January 20, 2004

Categorizing Blogs?

by skrenta at 8:17 AM

Topix.net currently includes a handful of blogs that we've editorially selected as being newsy enough to fit with the other material we have. This includes stuff like Dan Gillmor's eJournal, Lawrence Lessig, TechDirt, Executive Summary, and so on.

Originally we thought we'd have the full blogiverse in the categorization engine. We actually had it running internally for a while. But not much was coming out of the blogs, and the stuff that did didn't look very good compared to the other stories.

Our categorizer likes references to very specific named entities -- at the local level, streets, jails, hospitals, parks, rivers, and so on. For national news we're scanning for politician names; for world news, references to political leaders and geographical features.

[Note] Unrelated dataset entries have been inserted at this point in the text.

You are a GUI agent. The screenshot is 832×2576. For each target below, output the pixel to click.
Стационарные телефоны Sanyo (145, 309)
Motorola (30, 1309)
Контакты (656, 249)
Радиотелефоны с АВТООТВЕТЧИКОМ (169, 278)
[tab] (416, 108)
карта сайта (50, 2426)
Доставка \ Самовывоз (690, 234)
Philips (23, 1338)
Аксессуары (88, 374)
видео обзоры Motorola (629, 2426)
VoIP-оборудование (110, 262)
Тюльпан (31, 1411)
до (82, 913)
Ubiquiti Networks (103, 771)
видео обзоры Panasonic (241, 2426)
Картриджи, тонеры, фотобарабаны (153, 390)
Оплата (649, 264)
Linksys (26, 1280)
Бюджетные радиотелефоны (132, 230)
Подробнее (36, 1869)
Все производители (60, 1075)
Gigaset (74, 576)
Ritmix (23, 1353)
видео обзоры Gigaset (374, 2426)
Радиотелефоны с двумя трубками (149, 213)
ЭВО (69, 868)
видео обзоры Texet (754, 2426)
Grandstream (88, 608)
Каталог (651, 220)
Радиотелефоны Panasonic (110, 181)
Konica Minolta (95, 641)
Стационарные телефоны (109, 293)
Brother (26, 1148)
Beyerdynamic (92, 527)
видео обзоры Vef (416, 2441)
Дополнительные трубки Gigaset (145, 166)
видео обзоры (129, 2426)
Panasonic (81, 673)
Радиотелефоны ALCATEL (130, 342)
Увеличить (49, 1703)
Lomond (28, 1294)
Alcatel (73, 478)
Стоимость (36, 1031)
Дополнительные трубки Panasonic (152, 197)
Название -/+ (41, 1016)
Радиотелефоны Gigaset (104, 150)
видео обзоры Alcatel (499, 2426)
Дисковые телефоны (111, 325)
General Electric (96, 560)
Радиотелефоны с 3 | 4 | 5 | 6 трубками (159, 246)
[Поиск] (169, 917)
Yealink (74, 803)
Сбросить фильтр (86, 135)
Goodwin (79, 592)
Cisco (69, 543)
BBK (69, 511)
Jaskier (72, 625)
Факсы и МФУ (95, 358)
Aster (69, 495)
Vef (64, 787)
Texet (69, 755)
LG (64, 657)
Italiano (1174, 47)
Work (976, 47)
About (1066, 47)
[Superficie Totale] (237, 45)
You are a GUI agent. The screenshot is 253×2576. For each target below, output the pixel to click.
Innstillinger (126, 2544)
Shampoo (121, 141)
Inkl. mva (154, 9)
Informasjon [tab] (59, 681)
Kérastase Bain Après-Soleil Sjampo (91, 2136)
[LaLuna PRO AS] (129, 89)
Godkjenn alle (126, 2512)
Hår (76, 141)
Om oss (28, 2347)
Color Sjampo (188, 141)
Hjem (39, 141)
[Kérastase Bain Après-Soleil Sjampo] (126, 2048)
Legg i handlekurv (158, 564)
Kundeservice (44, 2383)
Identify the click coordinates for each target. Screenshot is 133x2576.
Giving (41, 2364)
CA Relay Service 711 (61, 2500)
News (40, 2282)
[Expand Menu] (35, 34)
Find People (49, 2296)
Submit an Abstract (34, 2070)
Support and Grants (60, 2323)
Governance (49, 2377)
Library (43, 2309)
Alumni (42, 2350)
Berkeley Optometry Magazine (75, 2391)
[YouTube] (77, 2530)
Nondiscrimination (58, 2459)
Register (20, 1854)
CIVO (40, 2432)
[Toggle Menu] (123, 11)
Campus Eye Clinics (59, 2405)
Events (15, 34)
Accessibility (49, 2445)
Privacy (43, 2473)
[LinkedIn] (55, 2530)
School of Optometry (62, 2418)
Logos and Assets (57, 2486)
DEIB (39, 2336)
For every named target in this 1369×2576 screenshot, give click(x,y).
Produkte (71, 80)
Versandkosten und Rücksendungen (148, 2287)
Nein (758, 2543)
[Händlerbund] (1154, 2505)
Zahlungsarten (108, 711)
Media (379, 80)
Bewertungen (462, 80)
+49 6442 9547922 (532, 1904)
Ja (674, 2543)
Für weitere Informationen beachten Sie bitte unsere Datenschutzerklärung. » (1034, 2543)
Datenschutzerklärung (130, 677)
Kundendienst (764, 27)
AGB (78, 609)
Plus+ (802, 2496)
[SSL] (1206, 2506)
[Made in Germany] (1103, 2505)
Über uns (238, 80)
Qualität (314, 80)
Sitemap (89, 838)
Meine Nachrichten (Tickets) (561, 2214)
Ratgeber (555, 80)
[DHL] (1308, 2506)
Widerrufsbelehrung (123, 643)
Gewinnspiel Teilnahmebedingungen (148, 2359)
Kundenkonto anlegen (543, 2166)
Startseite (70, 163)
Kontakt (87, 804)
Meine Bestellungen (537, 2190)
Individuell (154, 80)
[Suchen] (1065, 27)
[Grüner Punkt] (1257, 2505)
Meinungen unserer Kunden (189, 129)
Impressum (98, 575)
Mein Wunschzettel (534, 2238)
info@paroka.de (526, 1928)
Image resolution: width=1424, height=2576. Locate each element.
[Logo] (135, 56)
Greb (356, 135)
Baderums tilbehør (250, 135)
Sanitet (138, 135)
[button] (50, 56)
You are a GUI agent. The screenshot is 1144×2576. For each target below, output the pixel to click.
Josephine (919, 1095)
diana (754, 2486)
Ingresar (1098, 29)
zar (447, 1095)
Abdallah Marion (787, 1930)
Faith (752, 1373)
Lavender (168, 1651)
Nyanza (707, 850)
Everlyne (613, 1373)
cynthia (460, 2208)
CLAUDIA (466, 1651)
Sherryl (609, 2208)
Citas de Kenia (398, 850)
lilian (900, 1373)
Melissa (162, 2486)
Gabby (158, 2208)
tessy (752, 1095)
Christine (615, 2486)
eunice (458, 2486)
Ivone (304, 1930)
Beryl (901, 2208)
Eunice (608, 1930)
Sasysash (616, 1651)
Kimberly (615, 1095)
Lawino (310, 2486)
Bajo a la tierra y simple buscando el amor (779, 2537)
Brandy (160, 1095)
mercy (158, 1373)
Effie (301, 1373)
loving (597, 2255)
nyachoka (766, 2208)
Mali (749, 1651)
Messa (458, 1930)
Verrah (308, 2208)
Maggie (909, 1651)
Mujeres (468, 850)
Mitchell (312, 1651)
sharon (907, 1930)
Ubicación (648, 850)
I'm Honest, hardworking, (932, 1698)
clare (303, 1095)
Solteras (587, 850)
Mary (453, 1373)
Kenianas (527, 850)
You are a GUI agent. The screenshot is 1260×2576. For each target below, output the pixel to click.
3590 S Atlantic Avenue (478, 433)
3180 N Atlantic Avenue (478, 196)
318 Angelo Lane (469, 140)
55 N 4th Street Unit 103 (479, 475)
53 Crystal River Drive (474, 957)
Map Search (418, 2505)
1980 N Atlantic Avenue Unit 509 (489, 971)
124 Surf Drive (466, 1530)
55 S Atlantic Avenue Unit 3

But the AI wasn't finding much to grab onto in the blogs we crawled.

I guess this is because a lot of blog material is informal discussion that is often more follow-up to news posted elsewhere than direct reporting. Blog posts are the feedback to the story, not the story itself. And the chatty tone often omits the who-what-where-when-why of a news story or press release that makes them self-contained entities.

Perhaps blogs need a system like Dave Winer's categorization scheme, although, despite my ODP background, I'm skeptical of ad-hoc user generated taxonomies. Or maybe the rumors that a new system like Kinja will make sense of it all will pan out.